- EXERCISE DATA -
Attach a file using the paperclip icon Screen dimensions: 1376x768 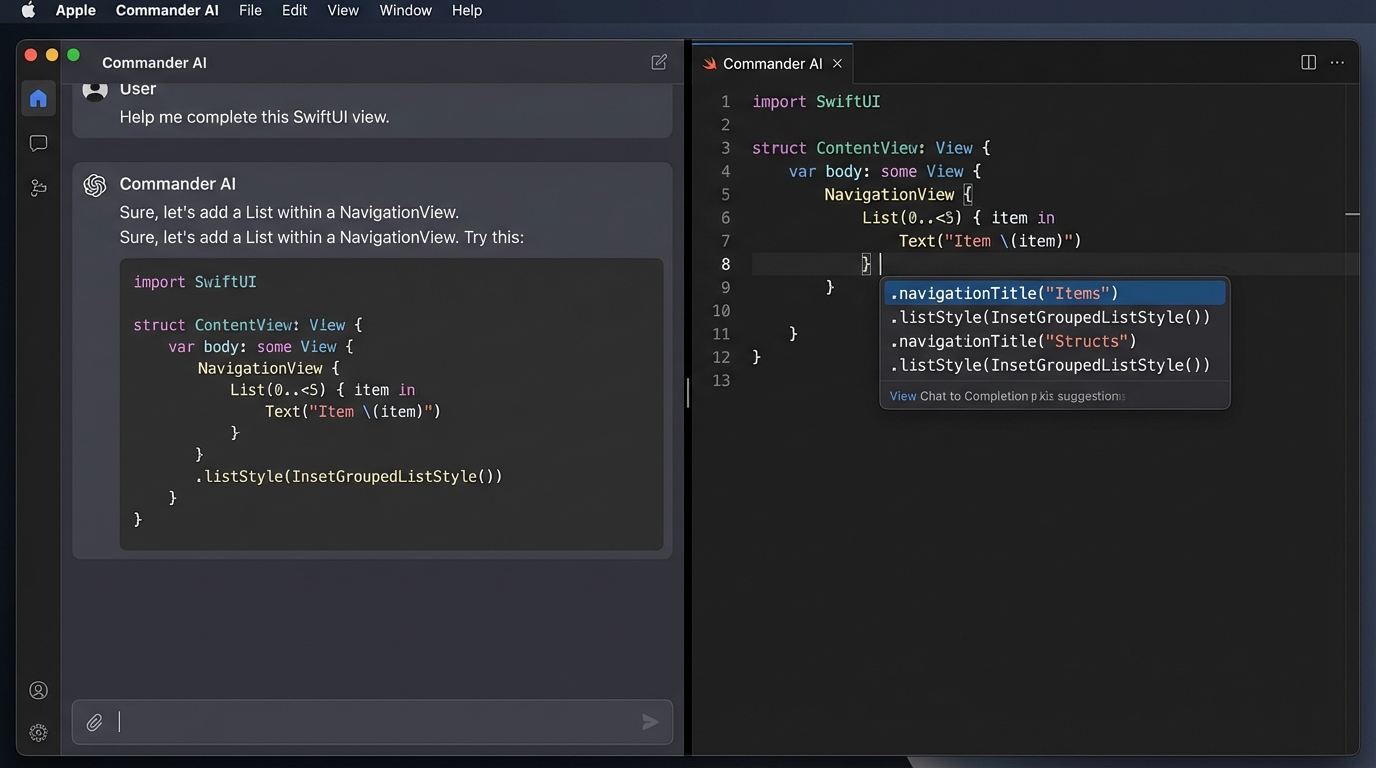click(95, 722)
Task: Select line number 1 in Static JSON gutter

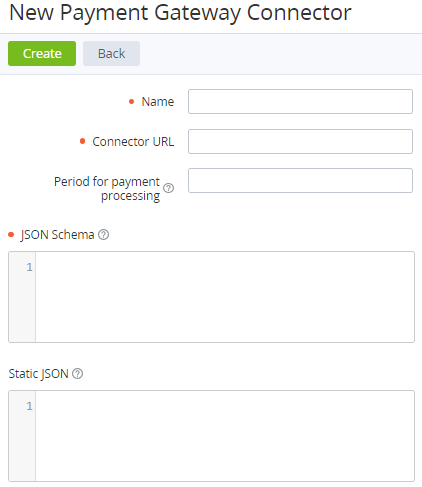Action: tap(29, 406)
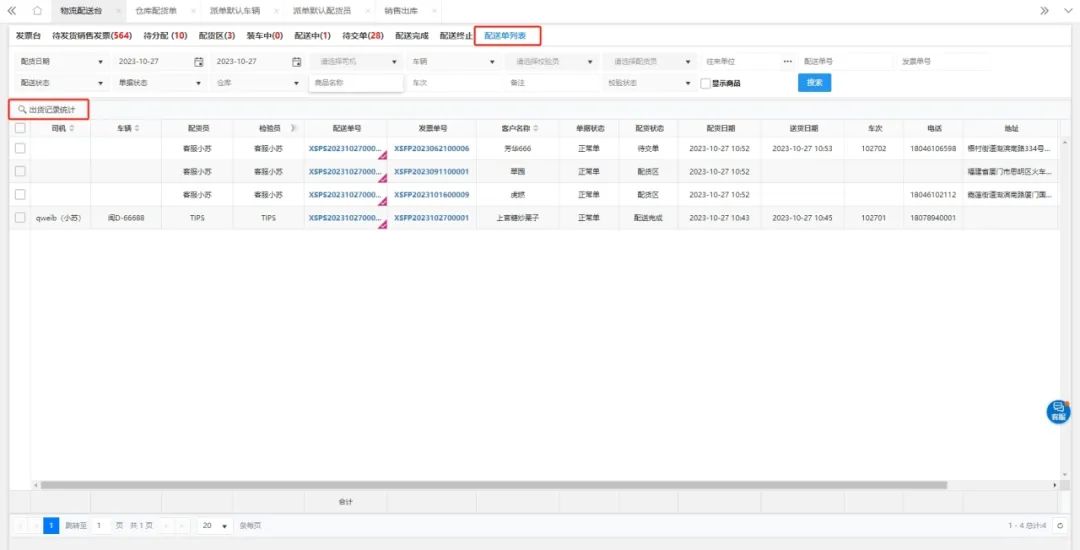Click the home icon in tab bar
Screen dimensions: 1080x550
[x=37, y=10]

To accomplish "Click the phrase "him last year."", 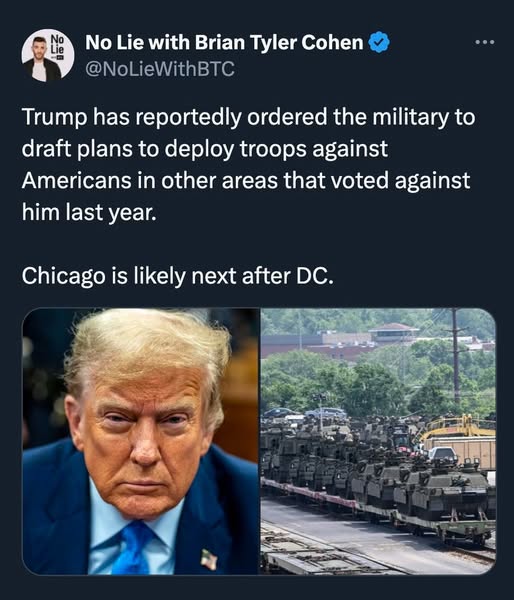I will (x=89, y=212).
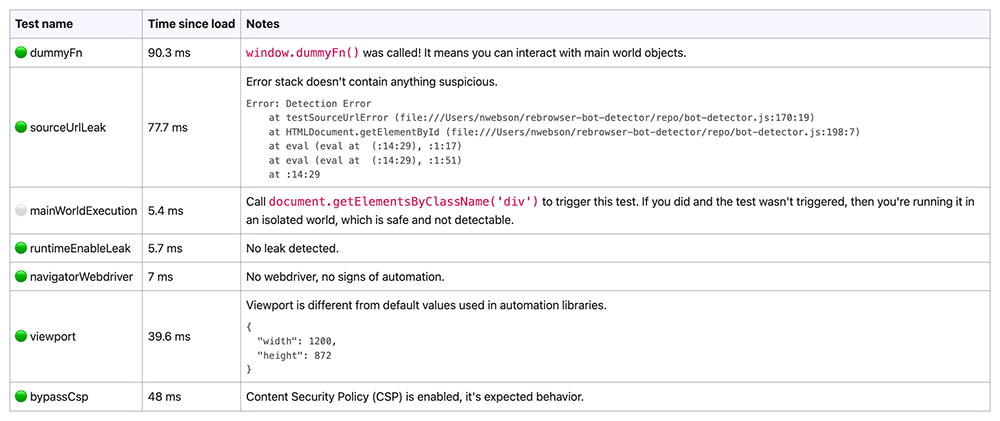Click the testSourceUrlError stack trace line
The image size is (1000, 421).
tap(541, 117)
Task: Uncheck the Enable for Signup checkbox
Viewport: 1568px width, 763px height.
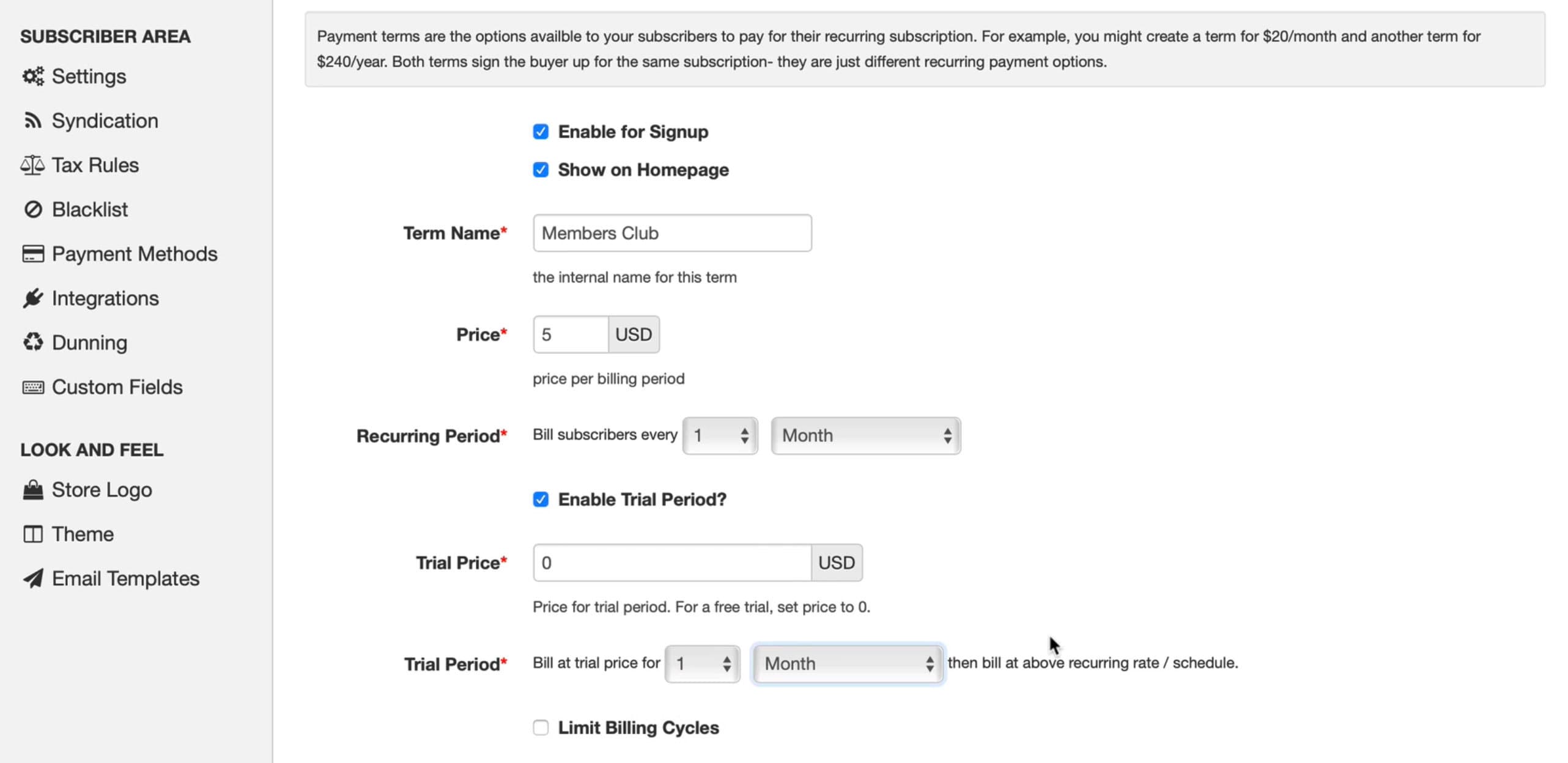Action: [541, 132]
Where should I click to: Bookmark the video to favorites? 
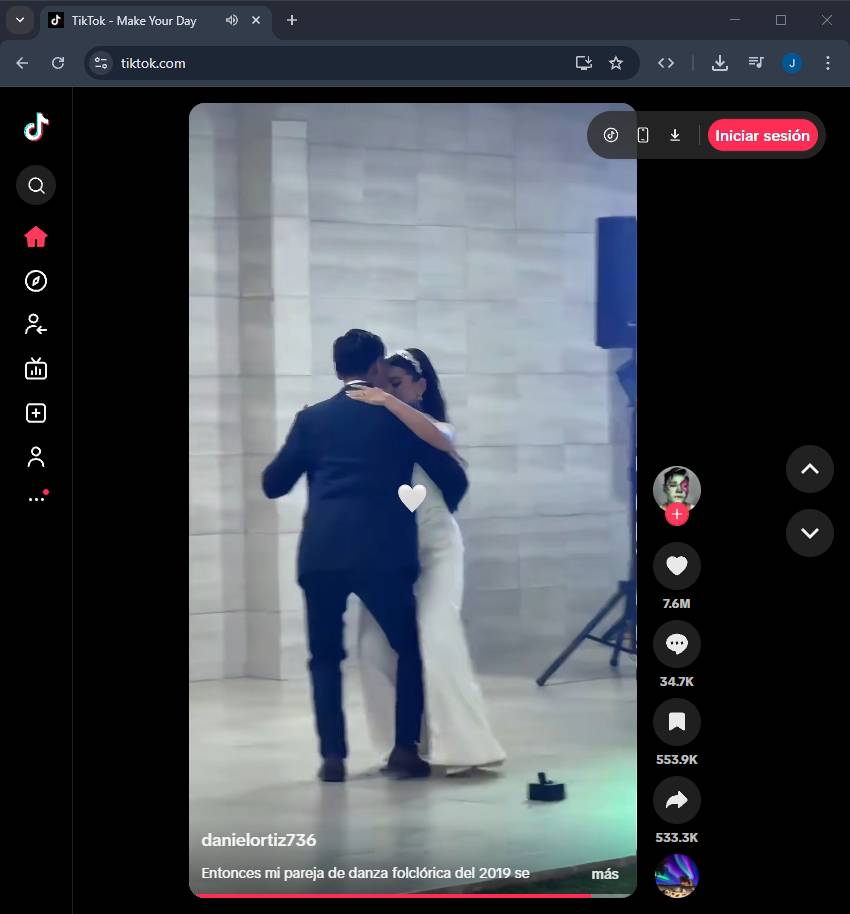[676, 722]
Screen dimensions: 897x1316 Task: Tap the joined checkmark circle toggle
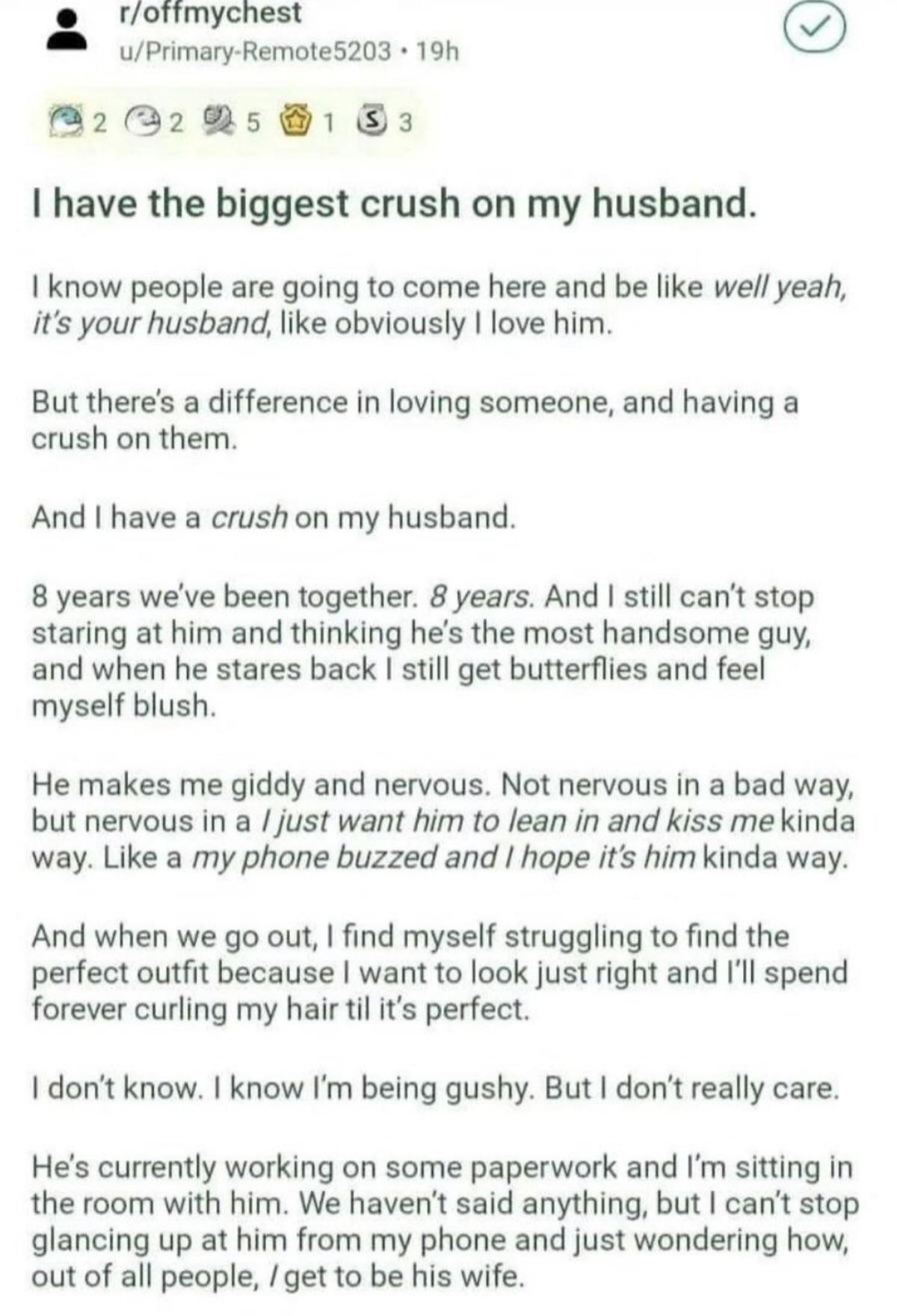click(814, 28)
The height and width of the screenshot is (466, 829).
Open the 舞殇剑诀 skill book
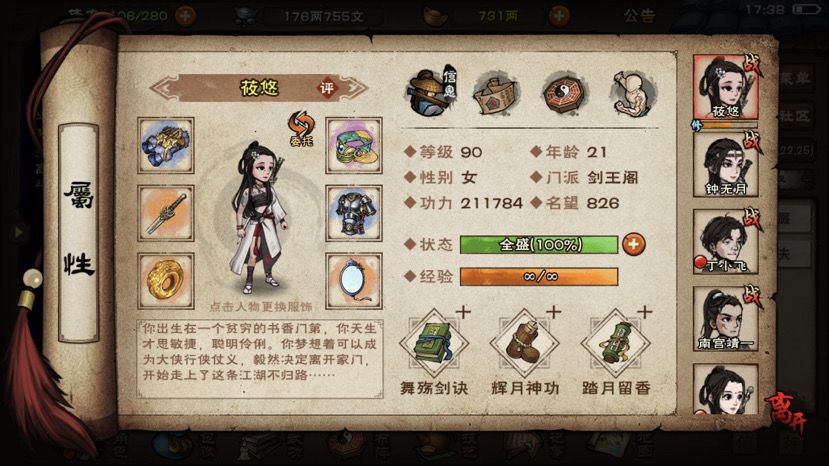[x=434, y=343]
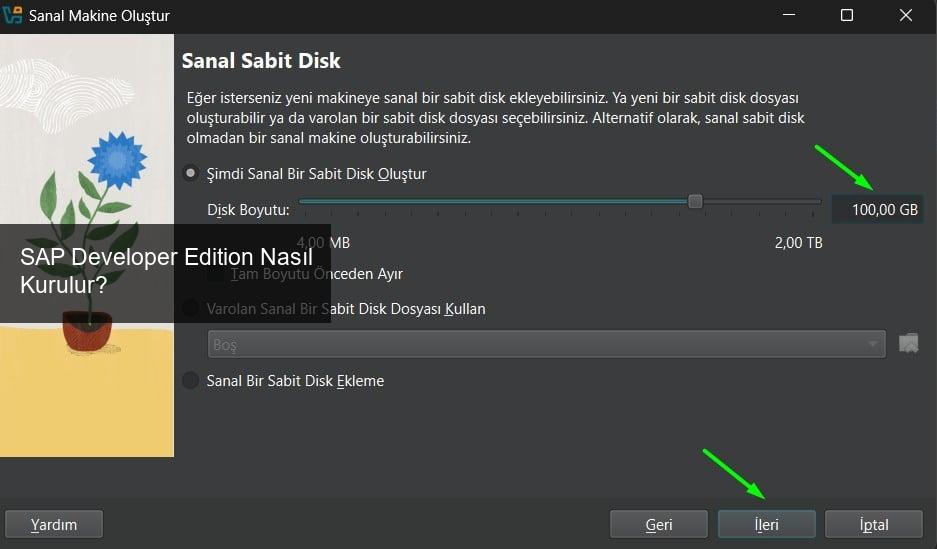Click the Sanal Sabit Disk heading
Screen dimensions: 937x549
coord(261,61)
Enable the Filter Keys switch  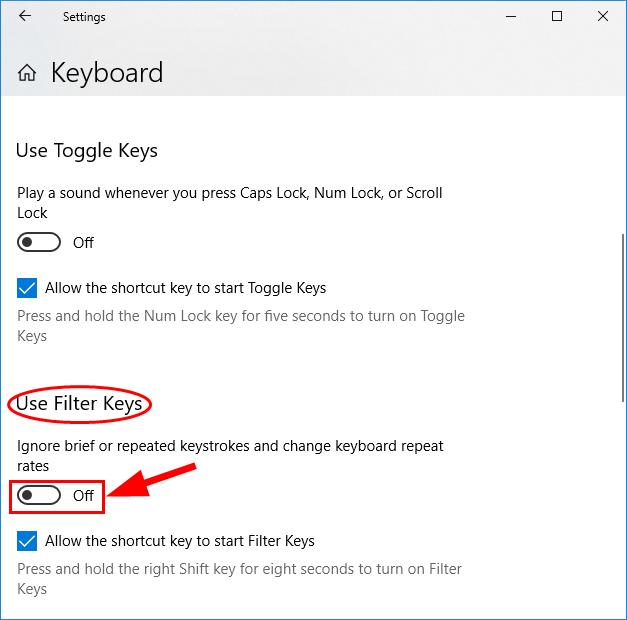pyautogui.click(x=39, y=495)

- WHAT IS REQUIRED -
Above are the records; copy exactly the lines from the one with "Screen dimensions: 897x1316" through the one with "The height and", including both, and nothing more. Leave out pictures.

- RESULT OF THE EXERCISE -
Screen dimensions: 897x1316 Task: Tap the joined checkmark circle toggle
click(814, 28)
The height and width of the screenshot is (466, 829).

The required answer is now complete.